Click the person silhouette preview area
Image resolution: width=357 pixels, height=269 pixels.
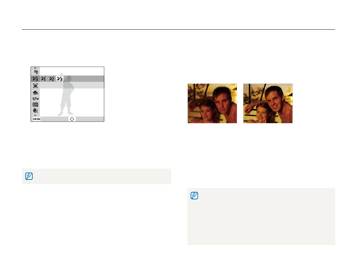66,94
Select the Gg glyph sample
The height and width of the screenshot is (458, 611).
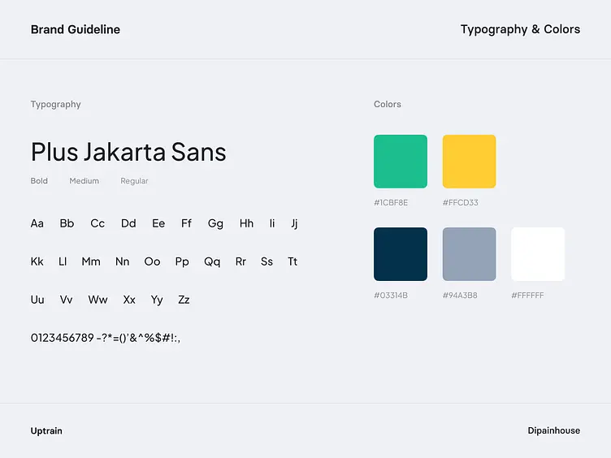[215, 224]
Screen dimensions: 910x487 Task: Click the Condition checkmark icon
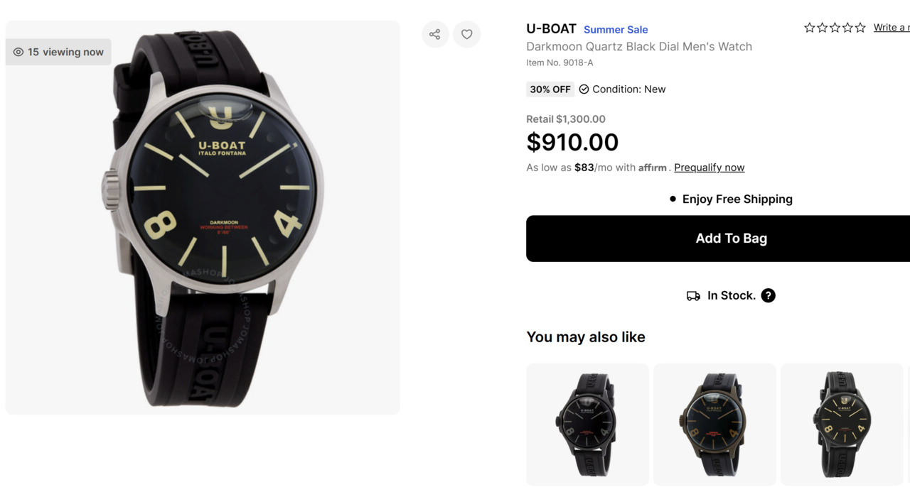(x=584, y=89)
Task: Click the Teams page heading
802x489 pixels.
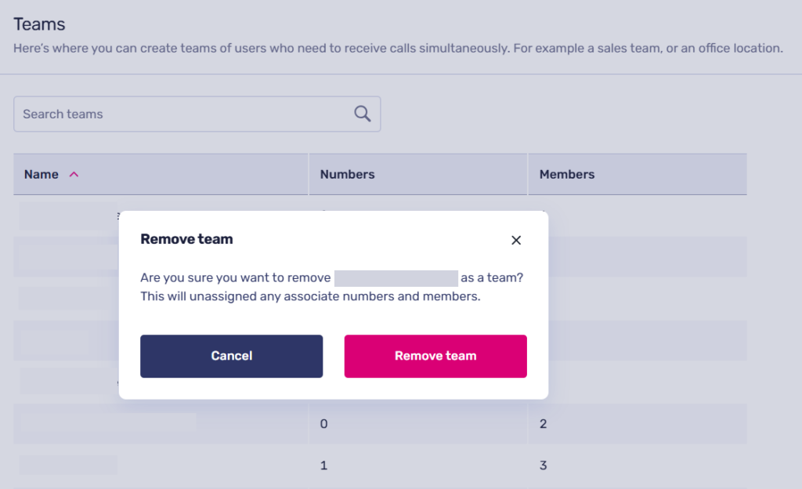Action: (x=39, y=24)
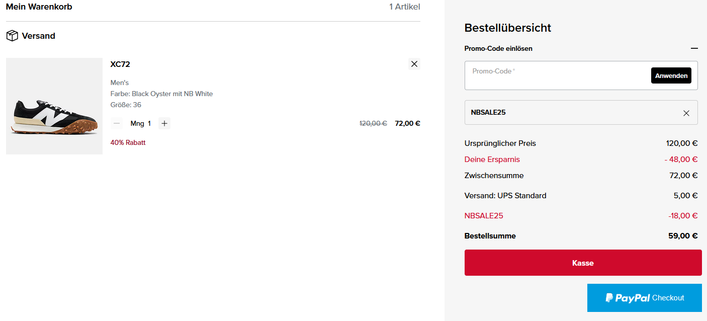Click the Deine Ersparnis savings line
Viewport: 707px width, 321px height.
click(x=492, y=159)
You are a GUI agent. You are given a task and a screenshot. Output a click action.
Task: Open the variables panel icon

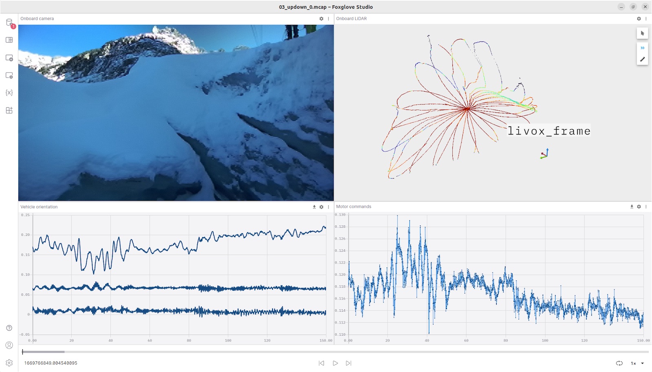(x=9, y=93)
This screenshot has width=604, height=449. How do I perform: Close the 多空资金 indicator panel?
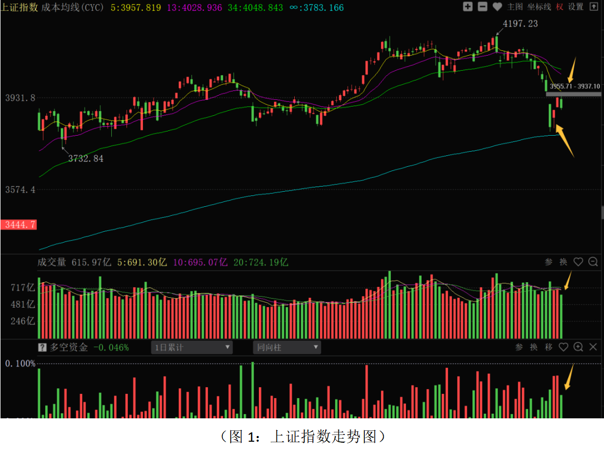coord(593,347)
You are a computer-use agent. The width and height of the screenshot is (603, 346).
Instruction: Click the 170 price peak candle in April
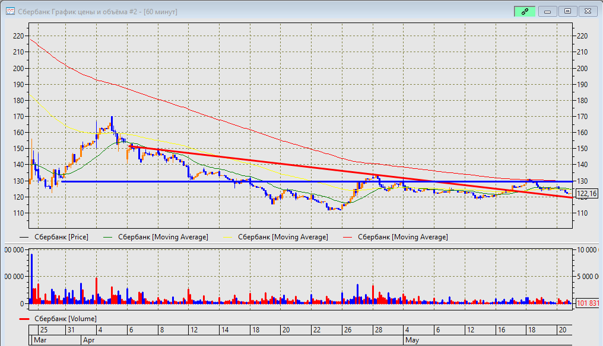(x=111, y=121)
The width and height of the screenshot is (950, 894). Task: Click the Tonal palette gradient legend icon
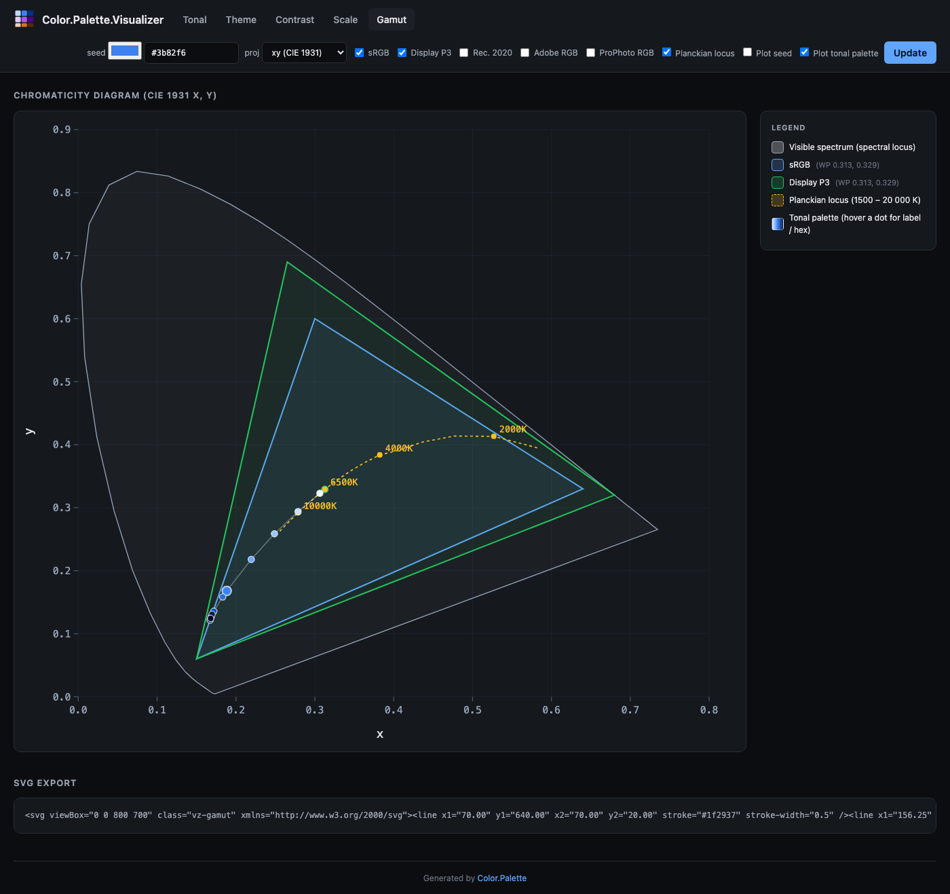(778, 224)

* [The task]:
Each entry above should come back word for word, and no picture should come with it.

* [Your solution]:
Click the person silhouette preview area
Image resolution: width=357 pixels, height=269 pixels.
66,94
Select the Gg glyph sample
The height and width of the screenshot is (458, 611).
[215, 224]
Screen dimensions: 910x487 Task: Click the Condition checkmark icon
(x=584, y=89)
Task: Click the Teams page heading
802x489 pixels.
Action: (x=39, y=24)
Click the Deine Ersparnis savings line
Viewport: 707px width, 321px height.
click(x=492, y=159)
You are a GUI agent. You are given a task and a screenshot. Output a click action.
Task: Open the variables panel icon

(x=9, y=93)
This screenshot has width=604, height=449. How do I perform: Close the 多空资金 indicator panel?
coord(593,347)
You are a computer-use agent. The width and height of the screenshot is (603, 346).
Instruction: Click the 170 price peak candle in April
(x=111, y=121)
The width and height of the screenshot is (950, 894). Task: Click the Tonal palette gradient legend icon
(778, 224)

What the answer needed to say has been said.